■ **Task to carry out**
Where a line holds the word "will", copy that line from the data below.

■ **Data listing**
• • • • • • •
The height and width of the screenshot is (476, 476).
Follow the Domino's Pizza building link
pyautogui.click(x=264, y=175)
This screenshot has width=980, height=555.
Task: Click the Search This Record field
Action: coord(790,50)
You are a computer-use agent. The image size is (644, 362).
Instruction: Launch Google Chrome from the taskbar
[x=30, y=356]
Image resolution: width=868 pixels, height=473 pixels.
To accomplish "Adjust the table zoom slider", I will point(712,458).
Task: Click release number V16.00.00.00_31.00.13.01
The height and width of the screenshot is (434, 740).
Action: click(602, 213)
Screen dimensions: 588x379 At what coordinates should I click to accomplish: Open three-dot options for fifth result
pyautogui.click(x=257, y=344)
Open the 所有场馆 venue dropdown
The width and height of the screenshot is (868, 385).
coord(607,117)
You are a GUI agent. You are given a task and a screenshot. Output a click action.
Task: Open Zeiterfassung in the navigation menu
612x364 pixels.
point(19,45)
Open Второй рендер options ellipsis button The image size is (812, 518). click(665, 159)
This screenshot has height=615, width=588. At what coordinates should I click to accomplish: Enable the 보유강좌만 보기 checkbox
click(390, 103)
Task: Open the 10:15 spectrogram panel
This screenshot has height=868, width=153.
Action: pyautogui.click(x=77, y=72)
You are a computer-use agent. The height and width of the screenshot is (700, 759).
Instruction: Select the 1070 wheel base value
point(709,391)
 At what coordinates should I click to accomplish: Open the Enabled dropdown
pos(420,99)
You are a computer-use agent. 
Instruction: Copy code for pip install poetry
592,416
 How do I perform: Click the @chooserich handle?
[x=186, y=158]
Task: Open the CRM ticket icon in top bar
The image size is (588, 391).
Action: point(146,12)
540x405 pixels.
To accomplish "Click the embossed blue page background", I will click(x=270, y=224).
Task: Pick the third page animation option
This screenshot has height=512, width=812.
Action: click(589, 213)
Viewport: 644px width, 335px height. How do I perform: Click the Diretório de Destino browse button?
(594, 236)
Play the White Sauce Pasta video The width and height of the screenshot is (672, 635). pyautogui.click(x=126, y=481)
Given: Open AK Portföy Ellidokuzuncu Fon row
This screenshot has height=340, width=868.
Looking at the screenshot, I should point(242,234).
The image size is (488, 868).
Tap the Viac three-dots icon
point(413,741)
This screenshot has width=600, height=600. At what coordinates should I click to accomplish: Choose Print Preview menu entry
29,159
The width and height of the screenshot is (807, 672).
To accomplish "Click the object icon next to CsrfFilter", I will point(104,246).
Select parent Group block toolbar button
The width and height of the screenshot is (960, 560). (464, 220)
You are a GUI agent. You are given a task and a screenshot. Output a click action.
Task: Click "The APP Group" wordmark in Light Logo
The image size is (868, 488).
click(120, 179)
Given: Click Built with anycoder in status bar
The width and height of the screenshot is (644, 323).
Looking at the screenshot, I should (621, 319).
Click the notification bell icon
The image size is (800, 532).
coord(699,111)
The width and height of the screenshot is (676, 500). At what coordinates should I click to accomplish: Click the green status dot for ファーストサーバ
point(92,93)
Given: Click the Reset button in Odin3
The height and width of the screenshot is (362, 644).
• • • • • • •
■ **Solution to this problem**
To accomplish "Adjust the table zoom slider", I will point(712,458).
To accomplish "Click the embossed blue page background", I will click(x=270, y=224).
To accomplish "Click the object icon next to CsrfFilter", I will point(104,246).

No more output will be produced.